Historia de la Sacramental

Con el nombre abreviado de “Sacramental de San Isidro”, se conoce al cementerio de la Pontificia y Real Archicofradía Sacramental de San Pedro, San Andrés, San Isidro y de la Purísima Concepción. Dicha Archicofradía se creó como resultado de la fusión en el año 1.587 de las Cofradías de las Parroquias de San Pedro el Real y de San Andrés Apóstol además de las Cofradías de la Purísima Concepción y de San Isidro Labrador.

Entres sus fines religiosos y humanitarios se encontraba el de dar digna sepultura a sus Cofrades fallecidos, por lo que la Archicofradía solicitó permiso para abrir un cementerio fuera de Madrid y para ello el lugar elegido fueron las inmediaciones de la Ermita de San Isidro.

La Sacramental de San Isidro es el cementerio eclesiástico más antiguo de Madrid.

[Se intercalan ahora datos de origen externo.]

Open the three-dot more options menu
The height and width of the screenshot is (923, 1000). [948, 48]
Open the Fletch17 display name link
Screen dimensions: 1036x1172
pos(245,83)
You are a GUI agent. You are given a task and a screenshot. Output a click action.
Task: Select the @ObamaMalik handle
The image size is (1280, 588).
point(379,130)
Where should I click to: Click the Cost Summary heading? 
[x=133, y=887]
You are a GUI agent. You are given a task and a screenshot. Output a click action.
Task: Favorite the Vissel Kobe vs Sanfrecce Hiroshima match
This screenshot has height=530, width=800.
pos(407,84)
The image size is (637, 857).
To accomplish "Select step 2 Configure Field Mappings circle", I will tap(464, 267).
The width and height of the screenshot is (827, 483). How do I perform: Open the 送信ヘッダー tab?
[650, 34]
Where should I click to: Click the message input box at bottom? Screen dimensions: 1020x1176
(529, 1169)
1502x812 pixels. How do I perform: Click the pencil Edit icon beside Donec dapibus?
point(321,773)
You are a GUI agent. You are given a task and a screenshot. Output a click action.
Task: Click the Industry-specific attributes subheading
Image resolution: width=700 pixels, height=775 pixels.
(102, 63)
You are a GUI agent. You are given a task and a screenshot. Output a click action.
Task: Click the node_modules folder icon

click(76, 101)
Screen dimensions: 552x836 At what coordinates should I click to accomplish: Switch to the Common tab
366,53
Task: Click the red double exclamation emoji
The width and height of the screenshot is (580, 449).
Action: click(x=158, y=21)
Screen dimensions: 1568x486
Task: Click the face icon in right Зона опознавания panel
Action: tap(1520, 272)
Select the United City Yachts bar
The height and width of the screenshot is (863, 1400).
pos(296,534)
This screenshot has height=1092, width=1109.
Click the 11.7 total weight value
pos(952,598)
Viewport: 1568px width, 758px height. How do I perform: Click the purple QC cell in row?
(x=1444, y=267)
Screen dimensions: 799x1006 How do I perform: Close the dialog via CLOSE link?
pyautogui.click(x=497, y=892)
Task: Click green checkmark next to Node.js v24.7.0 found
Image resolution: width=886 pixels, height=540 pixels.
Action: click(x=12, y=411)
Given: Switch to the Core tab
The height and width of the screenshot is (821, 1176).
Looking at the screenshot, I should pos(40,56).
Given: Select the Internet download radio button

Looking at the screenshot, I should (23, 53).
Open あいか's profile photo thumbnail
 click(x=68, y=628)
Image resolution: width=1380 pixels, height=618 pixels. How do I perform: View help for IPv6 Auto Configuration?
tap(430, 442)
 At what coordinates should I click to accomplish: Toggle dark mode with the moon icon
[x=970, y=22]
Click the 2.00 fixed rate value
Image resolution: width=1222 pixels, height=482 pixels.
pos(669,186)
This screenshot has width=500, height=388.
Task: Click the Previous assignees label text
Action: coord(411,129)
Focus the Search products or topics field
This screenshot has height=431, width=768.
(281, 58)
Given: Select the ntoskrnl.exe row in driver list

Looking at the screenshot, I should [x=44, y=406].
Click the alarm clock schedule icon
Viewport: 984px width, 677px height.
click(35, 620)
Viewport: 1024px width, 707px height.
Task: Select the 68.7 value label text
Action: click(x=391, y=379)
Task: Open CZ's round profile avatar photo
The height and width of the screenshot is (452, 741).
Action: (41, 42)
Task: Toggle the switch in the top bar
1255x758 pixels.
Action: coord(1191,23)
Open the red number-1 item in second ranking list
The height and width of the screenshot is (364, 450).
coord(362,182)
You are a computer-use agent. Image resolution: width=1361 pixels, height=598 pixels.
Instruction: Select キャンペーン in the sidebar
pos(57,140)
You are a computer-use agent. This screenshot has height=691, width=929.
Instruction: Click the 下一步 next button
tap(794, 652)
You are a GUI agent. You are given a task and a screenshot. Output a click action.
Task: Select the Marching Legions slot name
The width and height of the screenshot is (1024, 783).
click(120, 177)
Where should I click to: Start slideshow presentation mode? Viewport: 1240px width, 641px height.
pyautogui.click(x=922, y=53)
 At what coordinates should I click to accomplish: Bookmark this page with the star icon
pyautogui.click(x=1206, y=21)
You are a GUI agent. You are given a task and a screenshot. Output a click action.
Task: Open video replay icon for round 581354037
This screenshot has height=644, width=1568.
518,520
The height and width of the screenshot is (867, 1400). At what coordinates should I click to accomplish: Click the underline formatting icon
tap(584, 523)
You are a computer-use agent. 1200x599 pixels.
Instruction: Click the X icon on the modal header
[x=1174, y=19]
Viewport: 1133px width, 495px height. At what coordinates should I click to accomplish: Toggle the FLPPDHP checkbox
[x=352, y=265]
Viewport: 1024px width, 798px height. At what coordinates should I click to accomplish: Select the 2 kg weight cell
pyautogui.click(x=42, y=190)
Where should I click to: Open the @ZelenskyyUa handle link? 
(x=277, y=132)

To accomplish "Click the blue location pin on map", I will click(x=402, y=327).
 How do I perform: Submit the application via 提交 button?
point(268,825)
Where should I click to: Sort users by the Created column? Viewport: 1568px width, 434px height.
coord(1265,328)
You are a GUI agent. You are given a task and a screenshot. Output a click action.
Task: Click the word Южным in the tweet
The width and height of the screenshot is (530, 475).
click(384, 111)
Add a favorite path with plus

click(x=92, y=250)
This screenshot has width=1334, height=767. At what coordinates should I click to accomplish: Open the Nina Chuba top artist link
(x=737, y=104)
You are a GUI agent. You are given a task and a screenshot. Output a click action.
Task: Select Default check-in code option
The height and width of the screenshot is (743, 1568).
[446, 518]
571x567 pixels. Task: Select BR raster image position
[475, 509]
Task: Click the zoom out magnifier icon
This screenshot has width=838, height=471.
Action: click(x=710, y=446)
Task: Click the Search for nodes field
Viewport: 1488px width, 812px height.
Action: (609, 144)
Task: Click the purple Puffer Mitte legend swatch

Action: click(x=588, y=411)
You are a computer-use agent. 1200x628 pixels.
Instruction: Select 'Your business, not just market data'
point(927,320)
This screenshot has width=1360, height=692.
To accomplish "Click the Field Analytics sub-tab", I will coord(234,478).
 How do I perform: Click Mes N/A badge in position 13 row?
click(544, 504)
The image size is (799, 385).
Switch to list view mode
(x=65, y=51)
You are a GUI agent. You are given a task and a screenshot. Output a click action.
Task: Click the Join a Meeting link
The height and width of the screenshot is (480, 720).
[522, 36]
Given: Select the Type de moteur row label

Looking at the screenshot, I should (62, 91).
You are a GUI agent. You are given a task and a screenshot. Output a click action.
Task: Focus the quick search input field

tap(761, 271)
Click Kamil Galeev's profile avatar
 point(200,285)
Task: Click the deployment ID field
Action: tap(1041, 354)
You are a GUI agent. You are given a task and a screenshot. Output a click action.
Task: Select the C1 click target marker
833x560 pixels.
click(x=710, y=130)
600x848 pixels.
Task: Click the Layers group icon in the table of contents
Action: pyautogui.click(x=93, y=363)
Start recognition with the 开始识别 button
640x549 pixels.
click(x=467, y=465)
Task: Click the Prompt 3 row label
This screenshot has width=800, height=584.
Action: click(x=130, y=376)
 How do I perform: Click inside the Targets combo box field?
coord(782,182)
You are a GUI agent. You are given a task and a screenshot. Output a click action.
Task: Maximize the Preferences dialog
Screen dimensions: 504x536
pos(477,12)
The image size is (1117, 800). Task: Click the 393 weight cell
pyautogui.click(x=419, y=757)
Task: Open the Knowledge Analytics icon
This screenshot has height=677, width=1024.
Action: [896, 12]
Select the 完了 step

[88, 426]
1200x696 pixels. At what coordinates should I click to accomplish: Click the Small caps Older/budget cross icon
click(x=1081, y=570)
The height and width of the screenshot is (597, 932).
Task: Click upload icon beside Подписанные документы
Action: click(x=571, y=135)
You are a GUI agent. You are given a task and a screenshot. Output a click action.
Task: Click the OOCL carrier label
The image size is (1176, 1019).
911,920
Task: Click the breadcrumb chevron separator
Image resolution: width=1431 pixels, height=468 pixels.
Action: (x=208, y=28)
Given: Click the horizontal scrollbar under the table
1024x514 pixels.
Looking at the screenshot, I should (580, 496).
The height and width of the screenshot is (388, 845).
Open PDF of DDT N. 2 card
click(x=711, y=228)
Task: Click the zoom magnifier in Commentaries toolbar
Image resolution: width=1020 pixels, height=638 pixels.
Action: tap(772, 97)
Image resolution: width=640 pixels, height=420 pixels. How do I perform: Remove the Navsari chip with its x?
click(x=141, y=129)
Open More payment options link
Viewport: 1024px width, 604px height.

Este año se cumple el Bicentenario de su inauguración puesto que en el mes de Julio del año 1.811 tras la bendición del Vicario de Madrid D. Rafael Isidoro de Hervias se realizó el primer enterramiento

Este cementerio fue construido a espaldas de la Ermita de San Isidro Labrador, según proyecto del Arquitecto de la Real Academia de Bellas Artes de San Fernando D. José Llorente y ampliado en sucesivas ocasiones por arquitectos de renombre como D. José Alejandro Álvarez, D.Francisco Enriquez Ferrer, D. José Núñez Cortés, etc.

En 1980, ante la necesidad municipal de urbanizar los alrededores, se procedió a una operación de permuta de terrenos con el Ayuntamiento, lo que permitió a éste, la realización de vías urbanas y ajardinamientos, y a la Sacramental la fijación de sus linderos, creándose un conjunto unido, y la ampliación de nuevos patios para enterramientos.

Este conjunto tiene una superficie de unos 120.000 m2, distribuyéndose en varios recintos ó patios de muy diferentes características históricas, topográficas y constructivas, que requieren una normativa diferenciada y complementaria, de la recogida en el Plan General de Ordenación Urbana de Madrid, ya que esta Sacramental está reconocida como “Cementerio Histórico” de Madrid por su indudable valor artístico de planteamientos y el elevado número de elementos arquitectónicos y escultóricos existentes en sus monumentos funerarios; así como, por el valor paisajístico del conjunto.